Avec l’ouverture de l’Ecole Gnaoua d’Essaouira, sous la direction du maêlem Alikane, avec la participation de sa troupe Tyour Gnaou. Un nouveau souffle, grâce à une bonne implication de Nabil Gharobi, gouverneur de la province d’Essaouira, vient d’être donné pour la relance de la concrétisation de Yarma Gnaoua, pour conservation mais aussi pour la formation des jeunes générations à cette musique qui est bien particulière au Maroc. D’origine africaine, la musique gnaoua a trouvé au Maroc une terre de prédilection à tel point qu’elle surprend agréablement les africains eux-mêmes, notamment au Mali, Ghana, Tchad, Sénégal etc…, dans sa version purement marocaine, inédite et inégalable.
L’un des grands avantages, par ailleurs , de l’organisation du festival Gnaoua, est d’avoir permis l’émergence de cette musique, bien ressuscitée de ses cendres et hisser actuellement au niveau d’un patrimoine musical non seulement marocain ou africain mais mondial aussi. Dans sa version actuelle, la musique gnaoua n’existe qu’au Maroc ; c’est ce qui a donné une dimension internationale au festival Gnaoua d’Essaouira, qui connaît d’année en année un afflux considérable. Il faut dire aussi que la musique gnaoua s’adresse au fond de l’être humain, ses rythmes vous prennent d’une manière incroyable. Les rythmes vous envahissent, notamment avec le fameux Gambri et ses notes magiques et envoutantes, jusqu’à ne plus vous relâcher.

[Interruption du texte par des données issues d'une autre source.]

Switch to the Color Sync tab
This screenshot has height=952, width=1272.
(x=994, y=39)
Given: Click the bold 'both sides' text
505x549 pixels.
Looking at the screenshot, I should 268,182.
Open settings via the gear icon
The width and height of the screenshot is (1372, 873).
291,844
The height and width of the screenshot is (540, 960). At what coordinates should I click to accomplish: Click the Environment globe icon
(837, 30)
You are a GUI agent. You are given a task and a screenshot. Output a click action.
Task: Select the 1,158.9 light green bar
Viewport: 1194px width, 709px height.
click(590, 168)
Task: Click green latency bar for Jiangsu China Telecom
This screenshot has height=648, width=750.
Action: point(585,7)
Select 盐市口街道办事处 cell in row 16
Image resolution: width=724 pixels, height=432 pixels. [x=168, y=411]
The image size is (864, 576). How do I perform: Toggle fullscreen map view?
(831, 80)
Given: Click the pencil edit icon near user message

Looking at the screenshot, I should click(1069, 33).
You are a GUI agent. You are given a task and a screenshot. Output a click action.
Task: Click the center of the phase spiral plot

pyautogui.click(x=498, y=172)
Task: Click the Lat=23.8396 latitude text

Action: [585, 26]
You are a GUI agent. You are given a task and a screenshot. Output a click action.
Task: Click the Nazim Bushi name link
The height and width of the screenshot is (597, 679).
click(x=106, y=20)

La musique gnaoua s’attire également beaucoup de monde, car ses paroles sont toutes cadrées dans des incantations religieuses, louage à Dieu et son prophète Mohamed. Pas un mot déplacé, tout est correct et respectueux de l’Islam, de l’homme, dans un esprit qui se veut avant tout spirituel, s’adressant à l’âme et essayant de la libérer avec les fameuses transes des « Lilla gnaoua »,encadrées par les « M’Louk » qu’il faut vivre pour en saisir l’impact sur l’individu. C’est tellement fort et indescriptible, une expérience des plus profondes, animée à travers un rituel bien chronométré et orchestré qui débute en soirée et ne se termine qu’à l’aube.
L’Ecole Yerma Gnaoua d’Essaouira est donc une occasion pour perpétuer ce grand patrimoine Gnaoua, le valoriser encore et permettre des recherches approfondies qui vont conduire à mieux le connaître, donc à mieux l’apprécier encore. Aguerri par des participations à des formations qu’il a animées en compagnie des Tyour Gnaoua, en France en Normandie et à des concerts au Brésil, à Salvador de Bahi ou à Rio de Janéro, Abdeslam Alikane rumine à chaque fois l’idée de la création d’une école gnaoua à Essaouira.
C’est désormais, parti, mais cela demande encore un grand soutien de la part du Conseil Communal d’Essaouira, des Autorités, du ministère de la culture et du Conseil régional de Marrakech El Haouz, des mécènes aussi, entre autres… L’initiative est unique en son genre, il faut lui assurer tous les ingrédients nécessaires à sa réussite. Essaouira a besoin d’un bon complexe culturel, des salles d’expositions, des salles pour des répétitions artistiques ( Gnaoua, théâtre, et autres). La convention signée en 2007, pour l’Ecole Gnaoua, vient d’être relancée avec un engagement de tous les partenaires, pour un lancement définitif de cette institution. On ne peut que s’en réjouir.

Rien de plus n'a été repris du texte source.